++++ Text passage

North Texas Daily

Remembering tragic anniversary, speculating on the future

Remembering tragic anniversary, speculating on the future

Remembering tragic anniversary, speculating on the future
September 11
08:00 2013

Melissa Wylie / Assigning Editor

As the 12-year anniversary of the Sept. 11 terrorist attacks arrives, the U.S. faces involvement in the turmoil of yet another Middle Eastern nation.

Potential U.S. military action in the Syrian conflict is stirring up comparisons to America’s engagements in Afghanistan and Iraq, which directly resulted from the Sept. 11 tragedy.

On this day in 2001, two hijacked airplanes decimated the World Trade Center towers in New York, killing more than 2,700 people and sending a shockwave through American culture.

“We all watched on television America being savagely attacked,” international studies professor Hugh Parmer said.

The attacks caused lasting material and emotional destruction, and the U.S. armed forces were subsequently launched into a decade-long conflict in the Middle East.

++++++++
++++ Given data

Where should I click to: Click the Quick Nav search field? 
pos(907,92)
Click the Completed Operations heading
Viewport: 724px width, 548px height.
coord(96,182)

++++++++

(What to do) Retype the passage from the article on the Sept. 11 anniversary, starting at "Melissa Wylie /" and ending at "Hugh Parmer said.".

(Solution for this task)
Melissa Wylie / Assigning Editor

As the 12-year anniversary of the Sept. 11 terrorist attacks arrives, the U.S. faces involvement in the turmoil of yet another Middle Eastern nation.

Potential U.S. military action in the Syrian conflict is stirring up comparisons to America’s engagements in Afghanistan and Iraq, which directly resulted from the Sept. 11 tragedy.

On this day in 2001, two hijacked airplanes decimated the World Trade Center towers in New York, killing more than 2,700 people and sending a shockwave through American culture.

“We all watched on television America being savagely attacked,” international studies professor Hugh Parmer said.